High Castle is not perfect. There’s a lot more I’d like to know about how ordinary Americans reconciled themselves with the regime and even embraced it, as John Smith did. Then again, perhaps we need only look around ourselves now to understand it. I also think the Japanese characters are weak, with Tagomi driven by a mysticism that’s pretty much a racist stereotype (albeit true to the book). However, the show is a lot more interesting than SS-GB because it takes time to explore the real stakes of an Axis victory. Even in its subtle reimagining of the 60s as a dismal and drab time soundtracked only by country music, it is infused with the horror of fascism.
A book I’d really like to see adapted is Julie Mayhew’s YA novel The Big Lie. The story takes place in an alternate modern day, a 2014 Britain in the Reich, which already gives it a slightly different spin. Even better, it focuses on two teenage girls who chafe against their expected life path – the Bund Deutscher Madel followed by marriage to a suitable Aryan man. For one, the realisation that she’s falling for another girl sparks a confusion made worse by the knowledge that living as her true self is completely forbidden. It’s a perspective that the traditional alt-history doesn’t usually cover, and as such it is well worth a read.

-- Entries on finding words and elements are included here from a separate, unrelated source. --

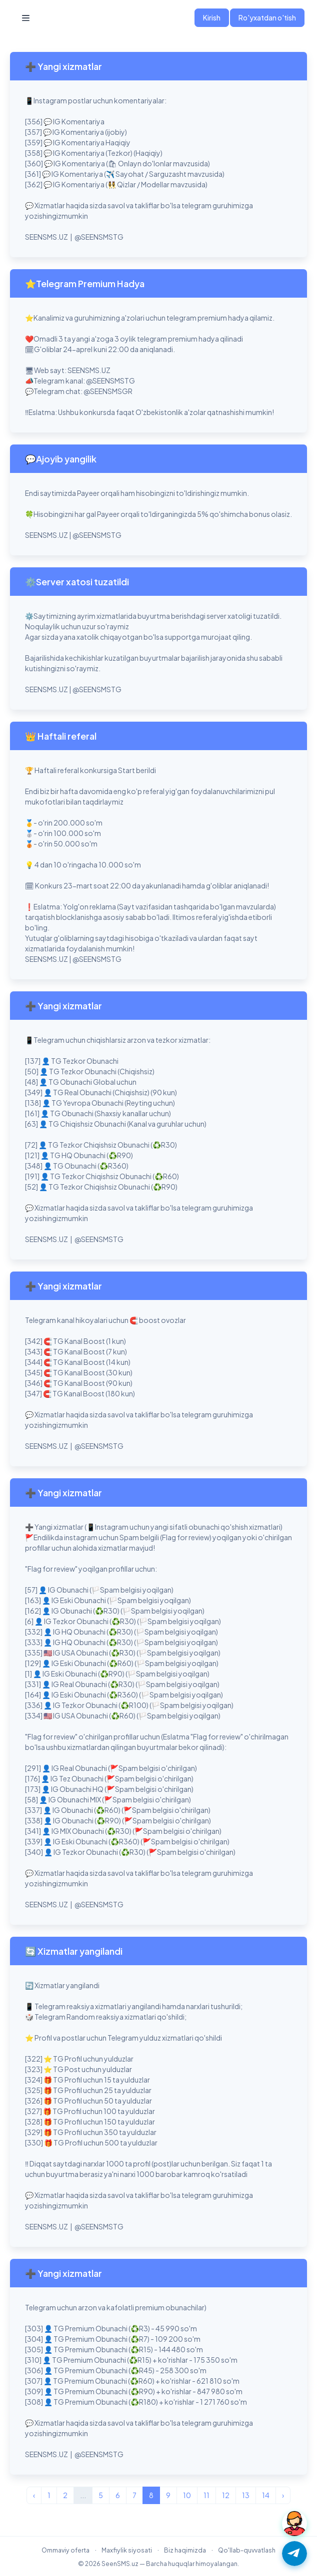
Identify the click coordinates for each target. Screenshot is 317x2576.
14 (266, 2495)
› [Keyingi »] (283, 2495)
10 (187, 2495)
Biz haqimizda (185, 2550)
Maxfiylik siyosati (127, 2550)
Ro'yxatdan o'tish (267, 17)
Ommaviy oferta (66, 2550)
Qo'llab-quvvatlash (247, 2550)
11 (207, 2495)
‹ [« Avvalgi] (34, 2495)
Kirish (211, 17)
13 (246, 2495)
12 (226, 2495)
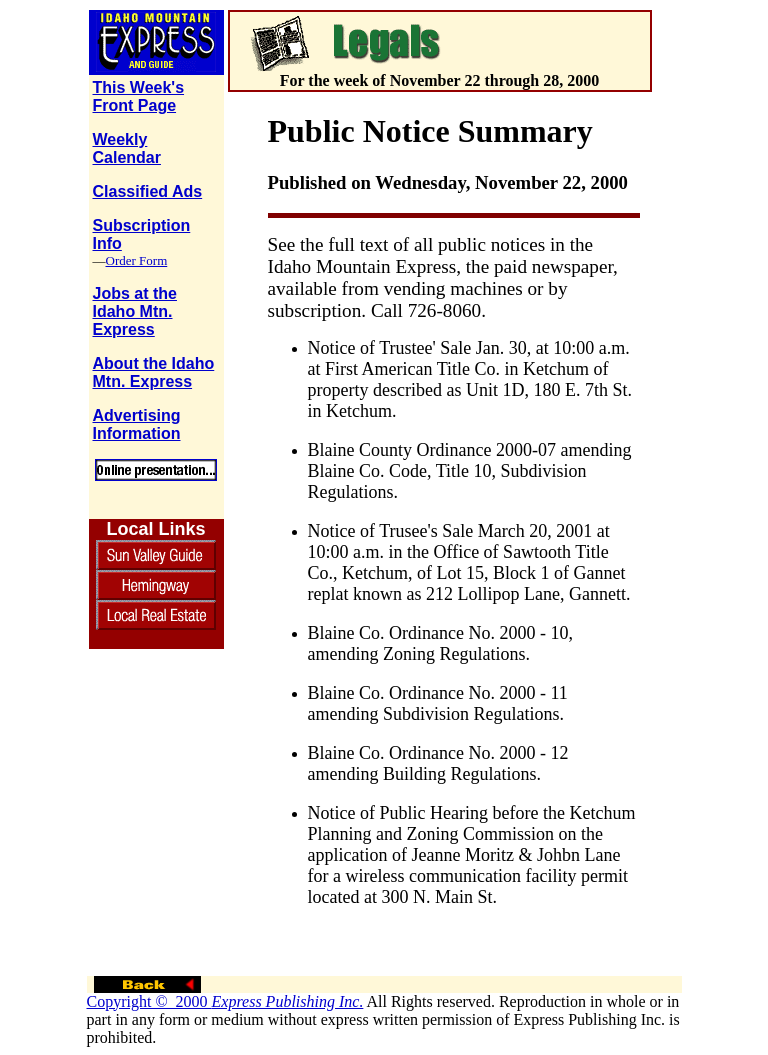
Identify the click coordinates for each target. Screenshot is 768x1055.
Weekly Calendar (127, 148)
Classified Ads (148, 191)
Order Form (137, 260)
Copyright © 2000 (225, 1001)
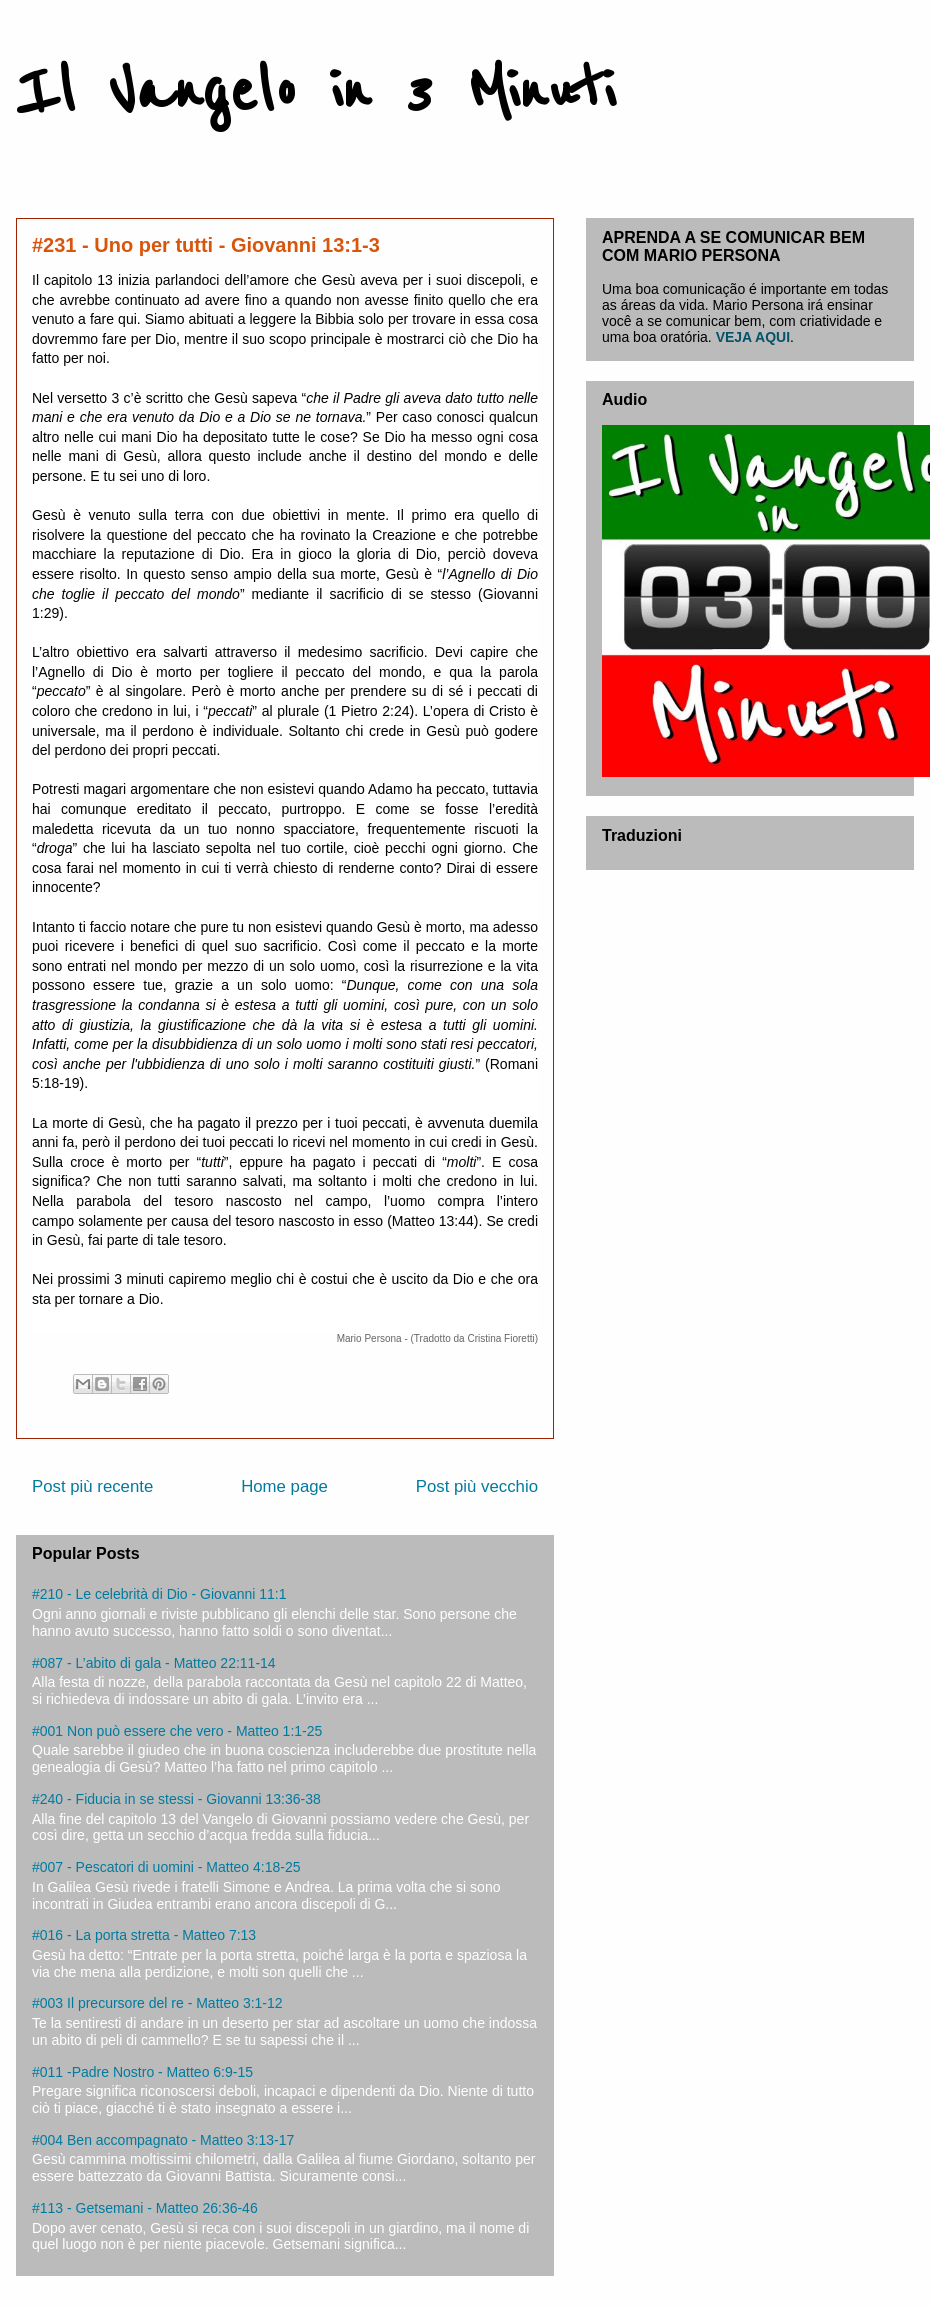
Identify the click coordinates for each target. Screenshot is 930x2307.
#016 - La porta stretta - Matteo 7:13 (144, 1935)
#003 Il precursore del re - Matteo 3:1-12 (157, 2003)
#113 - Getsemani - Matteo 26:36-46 (145, 2208)
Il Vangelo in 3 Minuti (315, 92)
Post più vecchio (477, 1486)
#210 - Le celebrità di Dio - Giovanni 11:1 (159, 1594)
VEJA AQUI (753, 337)
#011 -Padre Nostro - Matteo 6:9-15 (142, 2072)
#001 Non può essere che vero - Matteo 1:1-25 (177, 1731)
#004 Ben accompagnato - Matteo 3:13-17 (163, 2140)
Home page (284, 1486)
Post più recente (92, 1486)
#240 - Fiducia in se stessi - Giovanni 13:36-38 (176, 1799)
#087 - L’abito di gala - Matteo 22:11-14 (154, 1663)
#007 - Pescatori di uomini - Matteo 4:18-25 (166, 1867)
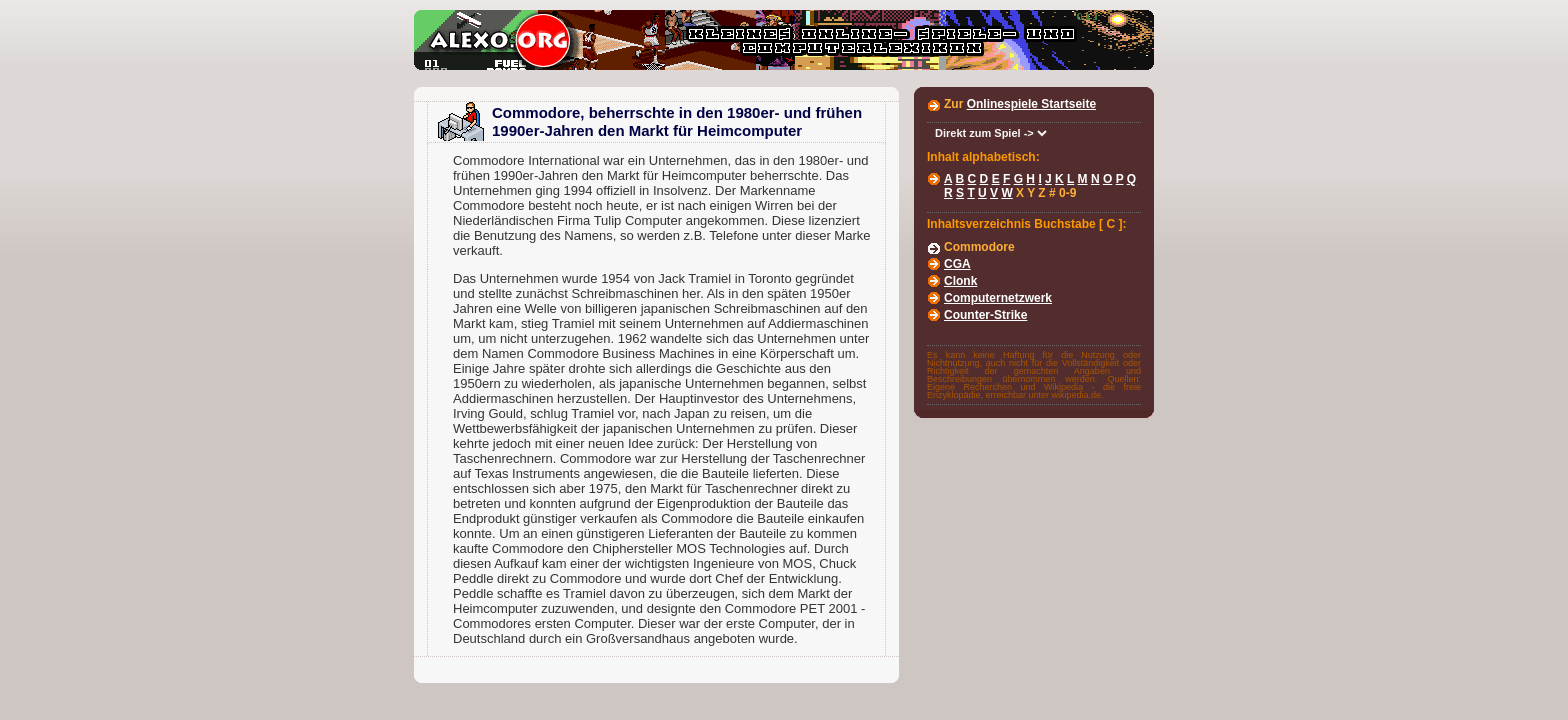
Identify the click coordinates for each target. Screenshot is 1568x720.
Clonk (960, 281)
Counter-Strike (985, 315)
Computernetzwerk (998, 298)
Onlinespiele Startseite (1031, 104)
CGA (957, 264)
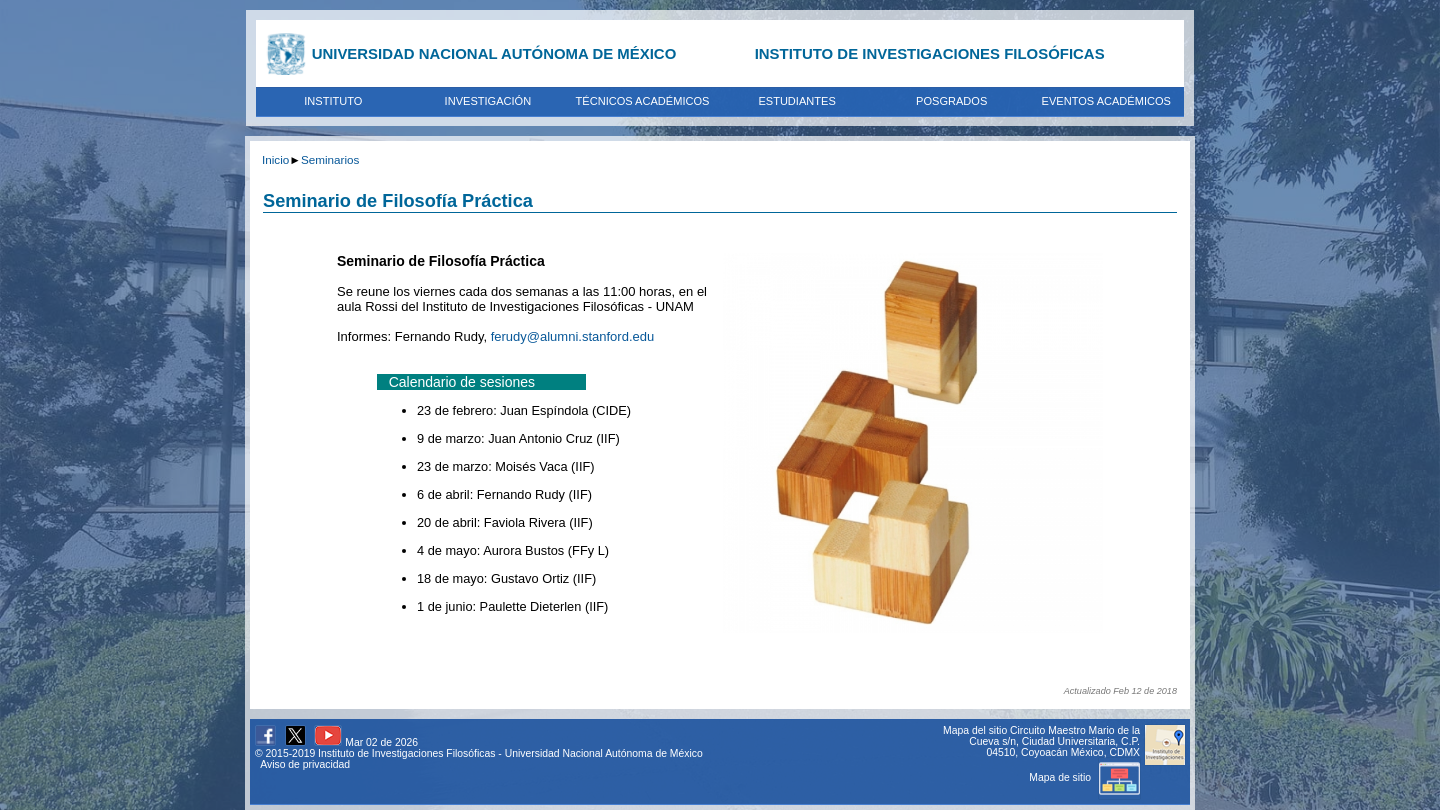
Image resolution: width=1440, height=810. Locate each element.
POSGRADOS (951, 101)
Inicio (275, 159)
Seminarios (330, 159)
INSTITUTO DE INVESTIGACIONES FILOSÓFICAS (930, 53)
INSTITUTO (333, 101)
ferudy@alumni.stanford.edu (573, 336)
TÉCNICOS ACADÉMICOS (643, 101)
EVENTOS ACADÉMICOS (1106, 101)
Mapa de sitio (1084, 777)
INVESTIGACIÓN (488, 101)
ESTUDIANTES (796, 101)
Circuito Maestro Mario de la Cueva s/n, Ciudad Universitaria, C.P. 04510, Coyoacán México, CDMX (1054, 741)
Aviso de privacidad (305, 764)
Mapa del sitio (975, 730)
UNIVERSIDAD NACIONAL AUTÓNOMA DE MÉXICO (494, 53)
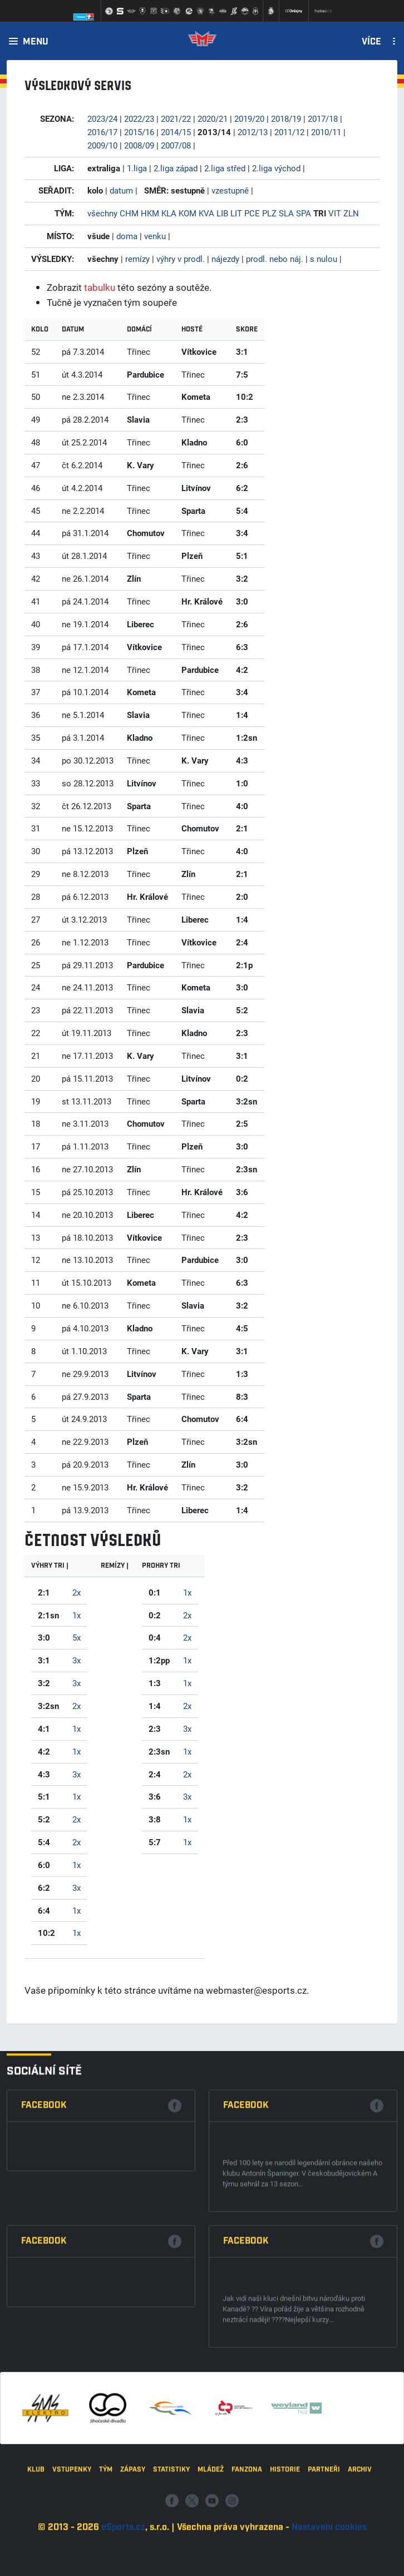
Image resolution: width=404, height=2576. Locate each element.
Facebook (44, 2274)
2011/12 (289, 131)
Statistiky (171, 2532)
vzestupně (230, 190)
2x (76, 1592)
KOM (187, 213)
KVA (206, 213)
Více (371, 42)
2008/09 (139, 145)
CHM (129, 213)
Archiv (360, 2532)
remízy (137, 258)
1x (76, 1615)
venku (155, 235)
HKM (150, 213)
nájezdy (225, 258)
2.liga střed (224, 168)
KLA (168, 213)
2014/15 (176, 131)
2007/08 (176, 145)
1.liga (137, 168)
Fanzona (246, 2532)
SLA (286, 213)
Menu (35, 42)
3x (76, 1660)
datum (121, 190)
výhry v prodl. (180, 258)
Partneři (324, 2532)
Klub (36, 2532)
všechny (102, 213)
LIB (222, 213)
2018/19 (286, 118)
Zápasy (132, 2532)
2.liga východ (276, 168)
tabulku (99, 287)
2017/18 (323, 118)
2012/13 (253, 131)
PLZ (269, 213)
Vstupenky (71, 2532)
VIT (334, 213)
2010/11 (326, 131)
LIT (236, 213)
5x (76, 1637)
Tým (105, 2532)
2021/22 (176, 118)
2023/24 (102, 118)
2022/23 (139, 118)
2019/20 (249, 118)
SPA (303, 213)
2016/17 (102, 131)
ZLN (351, 213)
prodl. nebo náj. (274, 258)
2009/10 (102, 145)
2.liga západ (176, 168)
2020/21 (213, 118)
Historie (285, 2532)
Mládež (211, 2532)
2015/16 (139, 131)
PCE (252, 213)
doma (126, 235)
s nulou (323, 258)
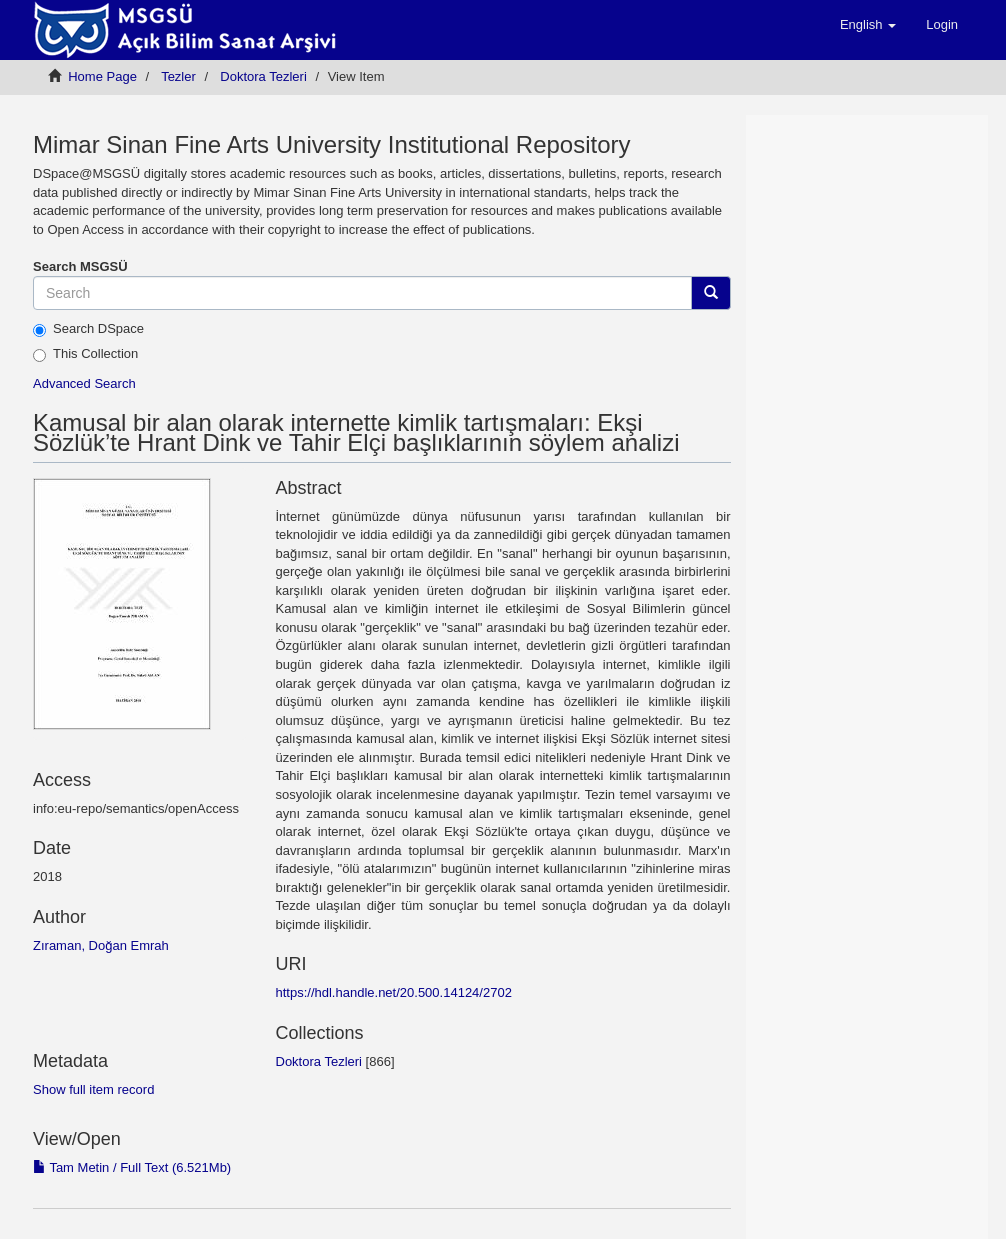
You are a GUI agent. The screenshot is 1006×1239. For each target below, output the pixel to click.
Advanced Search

To come back to the purpose of this post: SS-GB is stylish. It’s a fairly typical noir thriller (shadows, hats, red lippy) that revels in the interplay between taboo imagery of Nazism, our nostalgia for Blitz London and old-time spy-flick glamour. But style is not enough, not when white supremacists openly announce that looking good is a recruitment tool. It’s even more important that we ask for more from our fiction, these days. There are real life consequences to a lurch to the right, and well-off, comfortably employed, white, straight men like Archer are not the first in the firing line. As such, SS-GB is utterly unprovocative and frankly pointless as anything other than a bit of fluff.
Writers/directors/commissioners: be bolder.